The Effect of Measured Ozone Profiles on Ultraviolet (UV) Photolysis Rate Coefficients in the Troposphere
K. Lantz1, I. Petropavlovskikh1 and C. Long2
1Cooperative Institute for Research in Environmental Sciences, University of Colorado, Boulder, CO 80309; 303-497-7280, E-mail: Kathy.O.Lantz@noaa.gov
2NOAA Climate Prediction Center, Camp Springs, MD 20746
The Tropospheric UV and Visible Radiative Transfer Model (TUV-RTM) is used to evaluate the impact of measured ozone profiles on UV photolysis rate coefficients in the troposphere compared to the default U.S. Standard atmosphere ozone profile often used in photochemical models.
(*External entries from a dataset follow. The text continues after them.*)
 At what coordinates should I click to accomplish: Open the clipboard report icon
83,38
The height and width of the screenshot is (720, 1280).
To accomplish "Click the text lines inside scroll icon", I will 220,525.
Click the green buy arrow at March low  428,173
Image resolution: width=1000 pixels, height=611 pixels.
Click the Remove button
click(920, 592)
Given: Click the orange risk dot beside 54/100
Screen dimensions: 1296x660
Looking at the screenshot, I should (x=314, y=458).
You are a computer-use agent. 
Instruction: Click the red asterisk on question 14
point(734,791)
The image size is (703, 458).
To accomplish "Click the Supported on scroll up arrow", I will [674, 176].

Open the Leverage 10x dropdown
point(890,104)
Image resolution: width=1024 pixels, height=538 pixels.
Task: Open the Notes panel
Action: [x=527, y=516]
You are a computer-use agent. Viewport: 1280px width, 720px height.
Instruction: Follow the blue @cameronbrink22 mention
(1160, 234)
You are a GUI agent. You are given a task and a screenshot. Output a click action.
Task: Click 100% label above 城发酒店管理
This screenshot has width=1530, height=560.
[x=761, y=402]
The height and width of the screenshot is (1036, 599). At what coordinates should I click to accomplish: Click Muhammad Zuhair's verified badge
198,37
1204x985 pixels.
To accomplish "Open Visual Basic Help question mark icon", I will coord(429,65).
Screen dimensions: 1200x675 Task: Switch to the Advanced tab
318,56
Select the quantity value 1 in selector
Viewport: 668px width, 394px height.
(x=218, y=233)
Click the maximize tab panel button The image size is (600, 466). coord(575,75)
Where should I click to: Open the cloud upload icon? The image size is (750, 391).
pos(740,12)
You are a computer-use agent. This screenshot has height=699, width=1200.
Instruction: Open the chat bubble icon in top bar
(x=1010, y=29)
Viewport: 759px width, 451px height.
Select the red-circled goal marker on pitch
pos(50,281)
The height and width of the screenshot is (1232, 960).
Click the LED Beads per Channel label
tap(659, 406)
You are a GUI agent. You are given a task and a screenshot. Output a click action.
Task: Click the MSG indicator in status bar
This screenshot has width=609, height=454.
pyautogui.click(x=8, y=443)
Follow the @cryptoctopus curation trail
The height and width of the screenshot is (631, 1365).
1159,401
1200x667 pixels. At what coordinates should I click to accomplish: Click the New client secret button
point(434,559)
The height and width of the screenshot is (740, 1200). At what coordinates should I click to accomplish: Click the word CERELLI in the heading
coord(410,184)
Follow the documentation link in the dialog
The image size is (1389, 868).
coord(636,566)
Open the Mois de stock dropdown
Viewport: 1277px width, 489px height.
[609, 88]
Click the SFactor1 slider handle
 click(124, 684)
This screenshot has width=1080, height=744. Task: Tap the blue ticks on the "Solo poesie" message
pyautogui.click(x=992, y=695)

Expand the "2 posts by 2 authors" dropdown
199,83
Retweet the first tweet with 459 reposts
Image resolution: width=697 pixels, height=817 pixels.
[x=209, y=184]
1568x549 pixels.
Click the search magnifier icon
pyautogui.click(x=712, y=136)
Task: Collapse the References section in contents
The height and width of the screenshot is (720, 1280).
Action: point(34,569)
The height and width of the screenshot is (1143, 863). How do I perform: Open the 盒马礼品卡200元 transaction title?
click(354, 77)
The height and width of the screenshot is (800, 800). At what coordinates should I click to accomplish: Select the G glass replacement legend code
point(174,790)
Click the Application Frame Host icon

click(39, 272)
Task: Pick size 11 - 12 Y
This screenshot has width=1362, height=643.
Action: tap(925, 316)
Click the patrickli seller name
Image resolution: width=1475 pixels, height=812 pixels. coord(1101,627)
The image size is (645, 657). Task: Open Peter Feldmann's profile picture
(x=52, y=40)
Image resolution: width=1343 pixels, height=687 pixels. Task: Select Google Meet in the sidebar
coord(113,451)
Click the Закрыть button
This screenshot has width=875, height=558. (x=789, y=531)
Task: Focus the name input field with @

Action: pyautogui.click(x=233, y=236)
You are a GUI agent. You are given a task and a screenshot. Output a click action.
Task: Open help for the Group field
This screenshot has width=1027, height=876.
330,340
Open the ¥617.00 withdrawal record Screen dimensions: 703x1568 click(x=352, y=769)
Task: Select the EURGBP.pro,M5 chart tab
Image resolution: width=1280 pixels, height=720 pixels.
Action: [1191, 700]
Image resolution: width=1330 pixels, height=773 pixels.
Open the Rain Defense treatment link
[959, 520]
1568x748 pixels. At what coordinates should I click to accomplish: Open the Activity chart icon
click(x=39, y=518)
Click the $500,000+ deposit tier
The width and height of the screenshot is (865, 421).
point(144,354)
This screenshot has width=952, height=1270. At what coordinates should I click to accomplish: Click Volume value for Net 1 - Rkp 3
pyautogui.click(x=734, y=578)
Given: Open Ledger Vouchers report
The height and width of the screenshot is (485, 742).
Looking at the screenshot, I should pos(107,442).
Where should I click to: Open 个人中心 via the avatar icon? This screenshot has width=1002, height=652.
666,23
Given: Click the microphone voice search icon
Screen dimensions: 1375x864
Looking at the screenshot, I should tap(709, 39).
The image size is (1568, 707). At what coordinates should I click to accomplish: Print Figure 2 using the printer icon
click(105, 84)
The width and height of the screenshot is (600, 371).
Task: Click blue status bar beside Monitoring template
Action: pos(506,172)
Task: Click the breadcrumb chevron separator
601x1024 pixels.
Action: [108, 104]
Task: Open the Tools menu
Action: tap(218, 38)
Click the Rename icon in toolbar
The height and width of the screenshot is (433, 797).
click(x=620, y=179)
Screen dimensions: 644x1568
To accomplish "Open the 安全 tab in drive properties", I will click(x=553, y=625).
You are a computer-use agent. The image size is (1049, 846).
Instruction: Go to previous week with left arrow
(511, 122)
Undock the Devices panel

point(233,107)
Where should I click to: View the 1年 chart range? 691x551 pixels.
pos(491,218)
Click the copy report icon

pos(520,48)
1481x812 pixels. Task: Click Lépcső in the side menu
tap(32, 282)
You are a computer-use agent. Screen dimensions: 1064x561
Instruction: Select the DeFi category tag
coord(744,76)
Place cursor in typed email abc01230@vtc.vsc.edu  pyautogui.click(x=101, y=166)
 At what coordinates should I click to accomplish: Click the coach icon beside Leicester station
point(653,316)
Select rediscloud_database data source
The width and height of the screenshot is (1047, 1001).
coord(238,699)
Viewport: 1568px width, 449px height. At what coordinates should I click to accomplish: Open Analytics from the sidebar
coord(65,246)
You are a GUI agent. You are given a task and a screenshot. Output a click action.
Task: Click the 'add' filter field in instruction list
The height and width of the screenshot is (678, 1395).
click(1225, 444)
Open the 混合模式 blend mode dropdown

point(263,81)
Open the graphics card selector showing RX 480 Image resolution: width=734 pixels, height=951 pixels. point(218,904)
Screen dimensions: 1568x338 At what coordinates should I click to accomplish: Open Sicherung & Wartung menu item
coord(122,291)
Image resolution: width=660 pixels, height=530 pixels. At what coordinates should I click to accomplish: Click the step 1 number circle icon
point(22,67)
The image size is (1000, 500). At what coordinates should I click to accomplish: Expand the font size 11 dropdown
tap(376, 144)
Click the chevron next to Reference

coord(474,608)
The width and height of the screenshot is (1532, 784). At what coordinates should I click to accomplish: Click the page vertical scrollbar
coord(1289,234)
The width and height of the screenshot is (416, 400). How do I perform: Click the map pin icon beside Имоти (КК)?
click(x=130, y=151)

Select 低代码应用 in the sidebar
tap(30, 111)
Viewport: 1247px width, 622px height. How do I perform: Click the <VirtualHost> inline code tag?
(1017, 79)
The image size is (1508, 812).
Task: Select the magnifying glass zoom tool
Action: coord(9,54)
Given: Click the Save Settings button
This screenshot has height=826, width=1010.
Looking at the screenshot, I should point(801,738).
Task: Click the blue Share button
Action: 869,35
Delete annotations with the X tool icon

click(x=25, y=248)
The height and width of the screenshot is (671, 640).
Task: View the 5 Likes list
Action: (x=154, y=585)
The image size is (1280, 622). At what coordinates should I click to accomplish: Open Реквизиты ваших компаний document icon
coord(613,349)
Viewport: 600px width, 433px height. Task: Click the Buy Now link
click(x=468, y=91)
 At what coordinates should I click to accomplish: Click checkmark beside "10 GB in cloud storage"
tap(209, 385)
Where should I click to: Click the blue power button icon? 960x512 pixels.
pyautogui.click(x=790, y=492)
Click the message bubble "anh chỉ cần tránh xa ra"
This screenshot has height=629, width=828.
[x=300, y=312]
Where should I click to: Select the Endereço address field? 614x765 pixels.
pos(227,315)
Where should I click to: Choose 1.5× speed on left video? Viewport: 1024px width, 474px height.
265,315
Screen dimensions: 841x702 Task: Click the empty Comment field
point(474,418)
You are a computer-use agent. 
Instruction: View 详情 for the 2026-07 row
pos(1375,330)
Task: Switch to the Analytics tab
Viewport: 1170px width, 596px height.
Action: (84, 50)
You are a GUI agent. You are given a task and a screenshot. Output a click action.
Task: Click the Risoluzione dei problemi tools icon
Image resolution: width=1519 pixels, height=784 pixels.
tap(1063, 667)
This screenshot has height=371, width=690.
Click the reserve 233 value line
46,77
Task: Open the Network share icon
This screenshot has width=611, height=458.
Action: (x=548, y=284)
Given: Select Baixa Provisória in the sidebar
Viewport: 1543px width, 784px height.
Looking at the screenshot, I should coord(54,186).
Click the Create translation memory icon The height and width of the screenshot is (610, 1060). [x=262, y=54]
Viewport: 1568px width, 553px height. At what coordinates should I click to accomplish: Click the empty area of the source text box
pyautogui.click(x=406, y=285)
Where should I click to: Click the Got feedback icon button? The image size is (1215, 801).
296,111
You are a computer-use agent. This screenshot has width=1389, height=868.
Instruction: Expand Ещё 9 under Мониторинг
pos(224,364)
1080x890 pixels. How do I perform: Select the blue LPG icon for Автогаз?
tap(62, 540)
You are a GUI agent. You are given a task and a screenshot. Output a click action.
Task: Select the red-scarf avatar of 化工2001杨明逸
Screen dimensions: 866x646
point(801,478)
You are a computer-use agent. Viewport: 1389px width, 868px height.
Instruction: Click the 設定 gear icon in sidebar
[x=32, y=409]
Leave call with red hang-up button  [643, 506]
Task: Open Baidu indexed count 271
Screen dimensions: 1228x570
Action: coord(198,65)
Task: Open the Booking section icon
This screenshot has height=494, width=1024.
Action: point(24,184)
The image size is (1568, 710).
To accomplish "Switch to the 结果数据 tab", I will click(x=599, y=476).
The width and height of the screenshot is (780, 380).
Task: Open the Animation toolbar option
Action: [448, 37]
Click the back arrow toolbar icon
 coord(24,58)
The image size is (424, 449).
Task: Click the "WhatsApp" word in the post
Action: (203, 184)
The ozone profiles used in the calculations are from three sources: 1) Ozonesondes from the Earth System Research Laboratory of NOAA during the summer and fall of 2000; 2) Brewer Umkehr retrievals from the NOAA-EPA Brewer spectrophotometer Network (NEUBrew) during the winter, spring, summer, fall of 2007; and 3) ozonesondes from Valparaiso University during IONS and INTEX-B campaigns in the summer of 2004 and spring/summer 2006. The radiative transfer calculations are performed from the surface to 12 km. Sensitivity studies are performed for the effect of redistribution of ozone to the boundary layer and for a shift in the altitude position of the ozone peak on UV solar radiation. Larger effects are seen in shorter wavelengths of the photoyolysis rate coefficent of ozone (jO3) and at larger solar zenith angles. Usage of the U.S. standard atmosphere ozone profile in computations of jO3 will slightly underestimate by 1-2% the photolysis rate constants for small surface ozone amounts and will overestimate the surface photolysis rate constant by 2-8% for larger amounts of surface ozone. In the vertical, the standard ozone profile has the ozonepause 5 km lower than observations for the Houston area. As a result, usage of the standard profile will increasingly underestimate the ozone photolysis rate constant by approximately 0-10%. Changes in jO3 will affect the concentration of the hydroxyl radical in the atmosphere and therefore the oxidative capacity of the atmosphere.
Figure 1. Ozondesondes from NOAA Global Monitoring Division in summer and Fall, 2000 (left). Umkehr Ozone profiles from NEUBrew Network for clear-days across the year, 2007 (right).